微推进系统中微型喷嘴结构参数的实验研究

doi:CNKI:11-1929/V.20101111.0914.028

Abstract

Abstract: In order to investigate the effect of structural parameters on the thrust performance of the micro-nozzles which is used in the attitude adjustment and orbit correction for micro-satellites, micro-nozzles with different structural parameters are fabricated by microelectromechanical system (MEMS) technology. The parameters comprise the half divergence angle, length of throat section, throat width and area ratio. The experiment processed in the atmosphere environment. It is found that some features are different from those of the conventional macro-nozzles. The effects of structural parameters and operation conditions on micro-nozzle’s performance are concluded.

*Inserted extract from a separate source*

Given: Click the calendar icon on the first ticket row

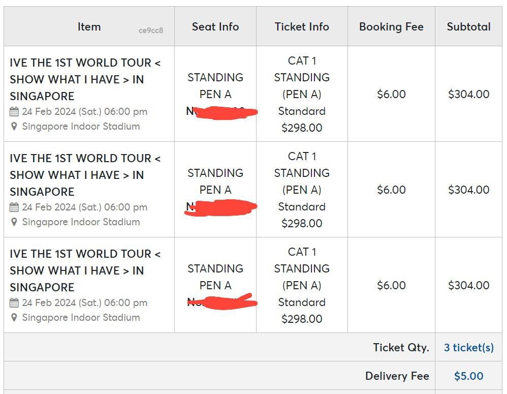Looking at the screenshot, I should click(14, 112).
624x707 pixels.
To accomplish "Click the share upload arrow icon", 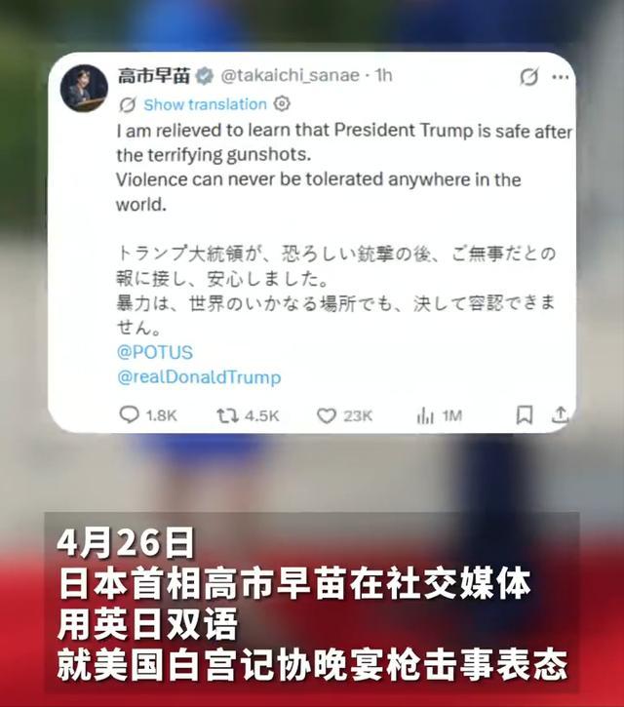I will point(560,414).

The experimental results show that: the optimal half divergence angle increase with the inlet pressure increasing in an choked flow; the length of throat section has little effect on micro-nozzle’s performance; a larger throat width makes a larger thrust for the same inlet pressure, on the other hand it produces a smaller specific impulse; for the same inlet pressure, nozzle with larger area ratio produces smaller thrust, and the specific impulse comes to a maximum when the area ratio is close to five. The results of this paper will be helpful for the design and application of micro-nozzles.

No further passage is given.